MLPerf Submission Divisions and Categories
The MLPerf training benchmark has two submission divisions: Closed, which focuses on providing a fair comparison with results derived from an explicit set of assessment parameters— and Open, which allows vendors to showcase their solutions more favorably without the restrictive rules of the closed category. Customers evaluating these results are also provided additional categories to help them discern which solutions are mature and commercially available (“available” category) vs. solutions not yet publicly available but coming to market at some point in the reasonably near future (”preview” category) or experimental/for research purposes without a defined go-to-market expectation (“research” category).
Habana’s MLPerf training v1.1 Benchmark Results
We’re pleased to deliver the second set of results for the Habana® Gaudi® deep learning training processor, a purpose-built AI processor in Intel’s AI XPU portfolio. This time at scale!
Habana submitted results for language (BERT) and vision (ResNet-50) benchmarks on Gaudi-based clusters and demonstrated near-linear scalability of the Gaudi processors. Our ongoing efforts to optimize the Habana software stack (SynapseAI® 1.1.0), which focused recently on including data packing and checkpoint-saving, resulted in more than a 2x improvement in BERT time-to-train using the same Gaudi processors compared to our last round results. In addition, Gaudi time-to-train on ResNet-50 improved by 10%.
These results highlight the usability and scalability of Gaudi and demonstrate the capabilities of our SynapseAI® software platform, which includes Habana’s graph compiler and runtime, communication libraries, TPC kernel library, firmware, and drivers. SynapseAI is integrated with TensorFlow and PyTorch frameworks and is performance-optimized for Gaudi processors.
Below are our naïve and weak scale up charts. The latter also considers the total number of samples required to achieve convergence. While many accelerators require increasing the batch size with the number of workers to fully utilize the hardware, here we see that up to 64 Gaudis the weak and naïve scale up have similar behavior. This is due to the Gaudi architecture, which can achieve high utilization even with small batch-sizes.
The Technology Behind the Results
To achieve Gaudi’s substantial performance advances, we applied the following optimizations.
The BERT model works on sequences of different lengths. While the maximum sequence length is 512 tokens, the average sequence is only half of that. Thus, practitioners commonly pad short sequences with zero as to enter a fixed size of 512 tokens. This results in many unneeded operations that can be eliminated. In this submission, we used a new technique named data packing. Data packing takes several short sequences and packs them together to one multi-sequence of fixed size.

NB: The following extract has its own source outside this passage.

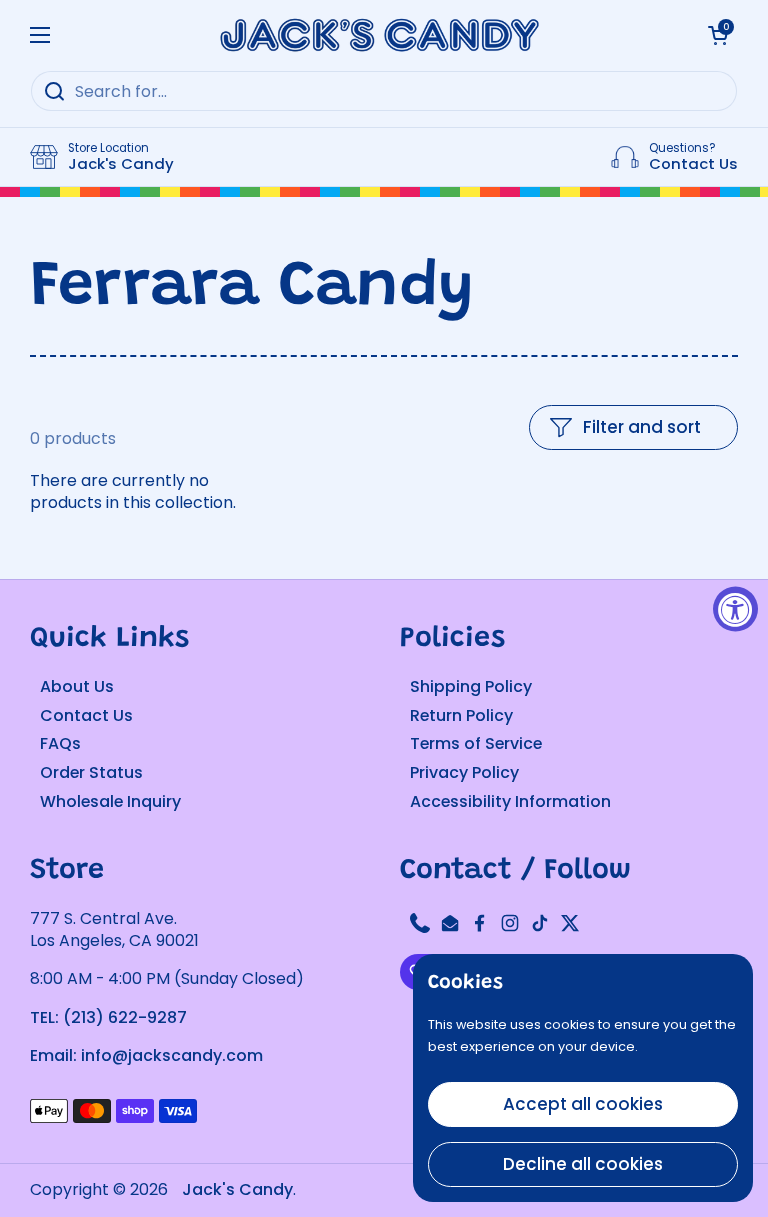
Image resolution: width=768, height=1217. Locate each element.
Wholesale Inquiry (110, 801)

As an example, 3 sequences with lengths of 100, 100, 312 would be packed into one sequence of 512. We detail the process of packing the data and the required changes to the model in our Jupyter notebook; Please see tutorial here.

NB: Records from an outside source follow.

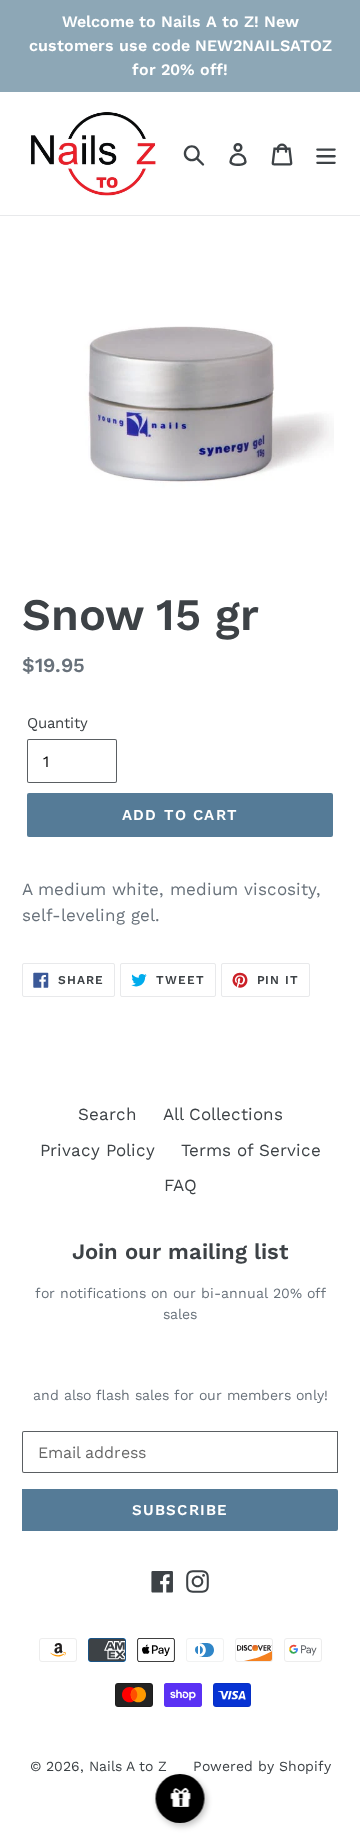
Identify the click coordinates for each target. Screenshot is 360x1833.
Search (107, 1114)
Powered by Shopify (262, 1766)
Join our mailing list (180, 1251)
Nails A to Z (128, 1766)
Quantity (57, 723)
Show (180, 1798)
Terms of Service (251, 1150)
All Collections (223, 1114)
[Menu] (326, 154)
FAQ (180, 1185)
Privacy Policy (97, 1150)
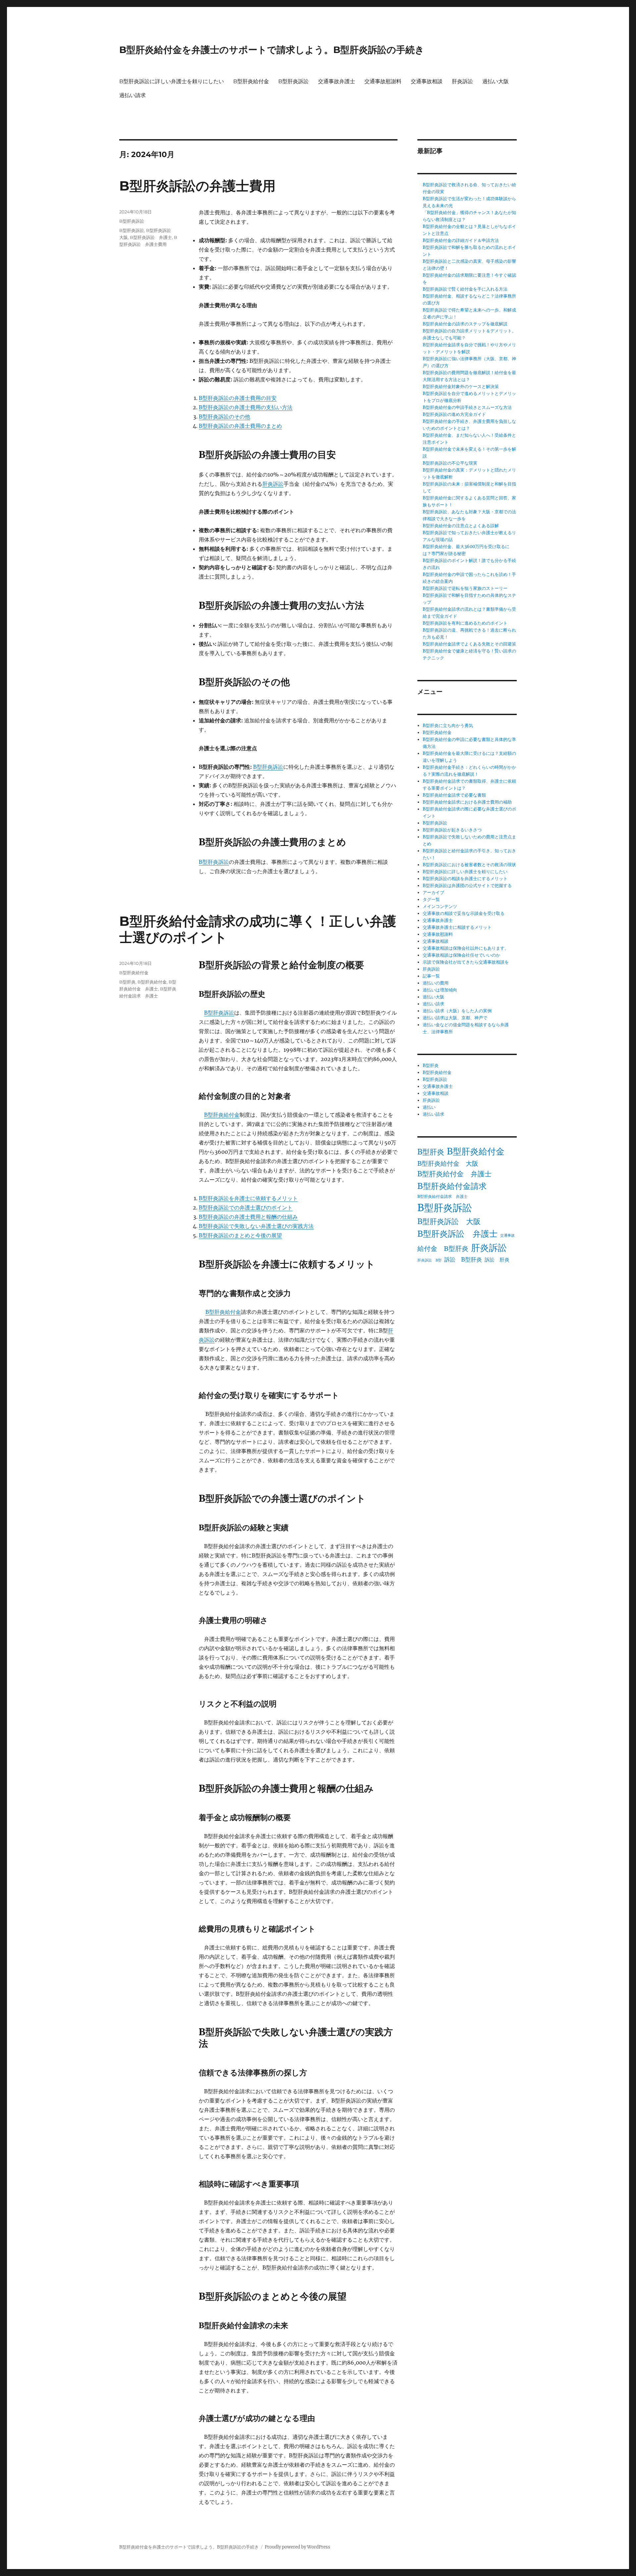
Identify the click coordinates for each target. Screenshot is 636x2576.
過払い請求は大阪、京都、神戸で (455, 1018)
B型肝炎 (127, 981)
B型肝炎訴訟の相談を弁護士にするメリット (465, 878)
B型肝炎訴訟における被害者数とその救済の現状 (469, 865)
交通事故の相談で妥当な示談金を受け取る (463, 913)
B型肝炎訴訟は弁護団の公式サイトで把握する (467, 885)
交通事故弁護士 (336, 81)
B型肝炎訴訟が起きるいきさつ (452, 830)
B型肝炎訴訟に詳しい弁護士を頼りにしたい (171, 81)
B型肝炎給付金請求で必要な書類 (454, 795)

Fast and light checkpoint saving
When running on a few machines, the time required for checkpoint savings is negligible, but this is not the case when running at large scale. Therefore, in this submission, instead of letting one worker save the checkpoint, we asked each worker to save a subset of the model weights. Additionally, we saved only the required variable to run evaluation instead of the entire model, thus deriving greater efficiency resulting in higher performance.
Low level optimization
Habana is continually improving its SynapseAI® software platform, which includes Habana’s graph compiler and runtime, communication libraries, TPC kernel library, firmware, and drivers.
We continue to invest significant focus and resources to continually improve Gaudi software features, with additional models and performance optimizations. We look forward to our next set of advancements that can serve diverse applications and customer requirements.